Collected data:
========================
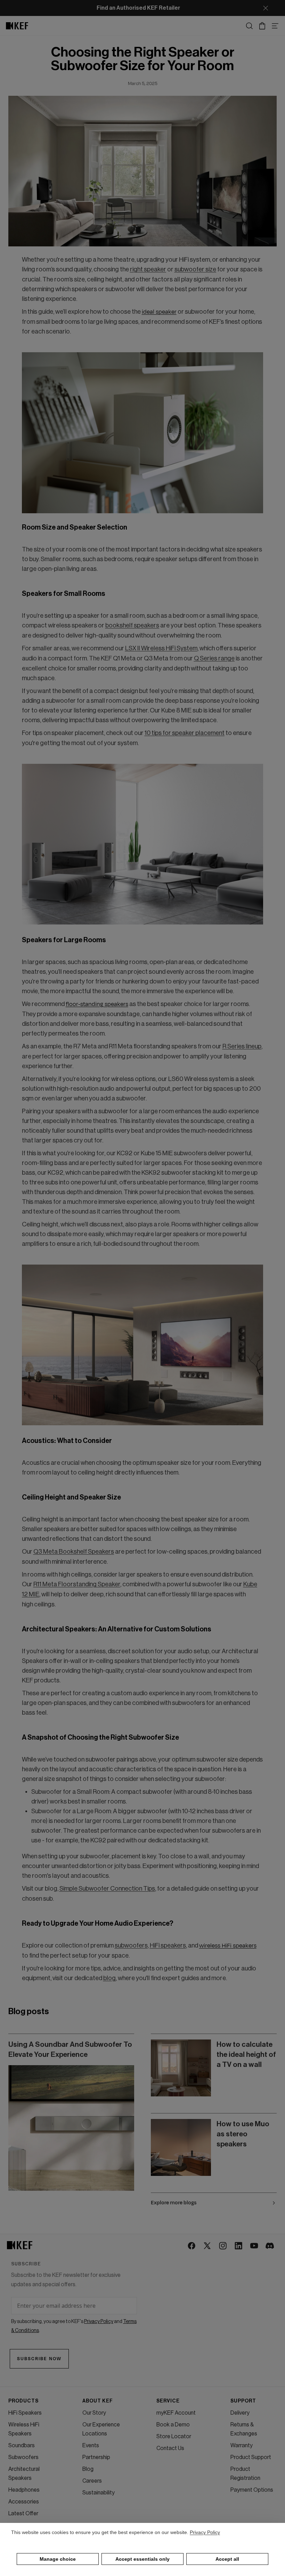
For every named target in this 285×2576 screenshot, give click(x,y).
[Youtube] (255, 2246)
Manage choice (58, 2559)
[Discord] (270, 2246)
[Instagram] (223, 2246)
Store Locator (173, 2436)
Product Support (250, 2457)
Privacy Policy (205, 2532)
========================
> **EXERCISE BRIEF**: Aside from the pictures, copy all of the entries exactly.

> **REPLY TO THE EXERCISE**:
For every named target in this 285×2576 screenshot, give click(x,y).
[Youtube] (255, 2246)
Manage choice (58, 2559)
[Discord] (270, 2246)
[Instagram] (223, 2246)
Store Locator (173, 2436)
Product Support (250, 2457)
Privacy Policy (205, 2532)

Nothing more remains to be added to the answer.